Rewrite the data from the line with "The image size is (1920, 1080). Identify" to the line with "The image size is (1920, 1080). Describe", substituting "Screen resolution" for "Image resolution" and leaving everything else unchanged.

Word and item position data:
________________________

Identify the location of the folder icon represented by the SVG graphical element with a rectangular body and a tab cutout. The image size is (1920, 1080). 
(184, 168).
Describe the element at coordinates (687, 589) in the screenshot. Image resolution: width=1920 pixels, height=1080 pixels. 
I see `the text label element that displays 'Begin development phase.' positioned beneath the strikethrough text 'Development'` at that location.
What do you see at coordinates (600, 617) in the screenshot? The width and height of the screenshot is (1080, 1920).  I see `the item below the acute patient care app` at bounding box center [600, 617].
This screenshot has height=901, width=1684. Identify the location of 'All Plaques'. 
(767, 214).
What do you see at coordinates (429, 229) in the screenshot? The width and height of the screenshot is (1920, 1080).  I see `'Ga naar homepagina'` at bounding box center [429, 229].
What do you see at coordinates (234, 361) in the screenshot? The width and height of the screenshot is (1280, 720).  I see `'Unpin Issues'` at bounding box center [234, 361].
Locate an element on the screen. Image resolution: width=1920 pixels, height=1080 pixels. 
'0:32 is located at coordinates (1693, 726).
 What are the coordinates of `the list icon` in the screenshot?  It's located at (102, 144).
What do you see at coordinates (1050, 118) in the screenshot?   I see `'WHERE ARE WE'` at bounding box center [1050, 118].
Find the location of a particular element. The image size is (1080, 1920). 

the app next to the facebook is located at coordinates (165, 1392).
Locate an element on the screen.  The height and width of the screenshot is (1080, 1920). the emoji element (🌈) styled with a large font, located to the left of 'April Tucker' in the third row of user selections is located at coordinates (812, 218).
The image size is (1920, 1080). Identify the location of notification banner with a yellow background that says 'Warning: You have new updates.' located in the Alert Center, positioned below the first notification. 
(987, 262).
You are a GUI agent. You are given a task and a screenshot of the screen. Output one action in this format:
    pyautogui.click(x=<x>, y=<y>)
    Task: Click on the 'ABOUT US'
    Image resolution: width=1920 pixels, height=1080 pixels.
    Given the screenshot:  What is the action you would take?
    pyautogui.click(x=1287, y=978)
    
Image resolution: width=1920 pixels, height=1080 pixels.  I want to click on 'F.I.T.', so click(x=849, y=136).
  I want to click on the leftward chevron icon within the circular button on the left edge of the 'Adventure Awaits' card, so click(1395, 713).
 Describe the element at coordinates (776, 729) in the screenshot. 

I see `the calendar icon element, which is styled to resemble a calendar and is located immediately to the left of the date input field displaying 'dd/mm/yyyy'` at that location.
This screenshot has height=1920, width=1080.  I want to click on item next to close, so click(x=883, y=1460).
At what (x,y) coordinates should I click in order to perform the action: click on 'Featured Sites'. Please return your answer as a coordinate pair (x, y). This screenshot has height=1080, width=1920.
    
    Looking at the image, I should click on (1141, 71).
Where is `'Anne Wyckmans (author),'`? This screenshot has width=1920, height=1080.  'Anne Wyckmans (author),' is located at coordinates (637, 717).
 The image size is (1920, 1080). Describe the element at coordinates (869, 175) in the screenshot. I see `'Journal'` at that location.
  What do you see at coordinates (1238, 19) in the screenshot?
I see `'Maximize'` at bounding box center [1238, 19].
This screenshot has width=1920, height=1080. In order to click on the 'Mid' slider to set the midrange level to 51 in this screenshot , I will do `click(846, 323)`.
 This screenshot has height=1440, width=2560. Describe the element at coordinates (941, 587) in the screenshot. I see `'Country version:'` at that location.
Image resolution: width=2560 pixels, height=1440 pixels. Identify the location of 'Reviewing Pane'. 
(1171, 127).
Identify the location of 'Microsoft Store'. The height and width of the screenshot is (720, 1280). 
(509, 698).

________________________

▶ [FINISHED TASK]
The image size is (1920, 1080). Identify the location of notification banner with a yellow background that says 'Warning: You have new updates.' located in the Alert Center, positioned below the first notification. 
(987, 262).
You are a GUI agent. You are given a task and a screenshot of the screen. Output one action in this format:
    pyautogui.click(x=<x>, y=<y>)
    Task: Click on the 'ABOUT US'
    Screen resolution: width=1920 pixels, height=1080 pixels.
    Given the screenshot:  What is the action you would take?
    pyautogui.click(x=1287, y=978)
    
Screen resolution: width=1920 pixels, height=1080 pixels.  I want to click on 'F.I.T.', so click(x=849, y=136).
  I want to click on the leftward chevron icon within the circular button on the left edge of the 'Adventure Awaits' card, so click(1395, 713).
 Describe the element at coordinates (776, 729) in the screenshot. 

I see `the calendar icon element, which is styled to resemble a calendar and is located immediately to the left of the date input field displaying 'dd/mm/yyyy'` at that location.
This screenshot has height=1920, width=1080.  I want to click on item next to close, so click(x=883, y=1460).
At what (x,y) coordinates should I click in order to perform the action: click on 'Featured Sites'. Please return your answer as a coordinate pair (x, y). This screenshot has height=1080, width=1920.
    
    Looking at the image, I should click on (1141, 71).
Where is `'Anne Wyckmans (author),'`? This screenshot has width=1920, height=1080.  'Anne Wyckmans (author),' is located at coordinates (637, 717).
 The image size is (1920, 1080). Describe the element at coordinates (869, 175) in the screenshot. I see `'Journal'` at that location.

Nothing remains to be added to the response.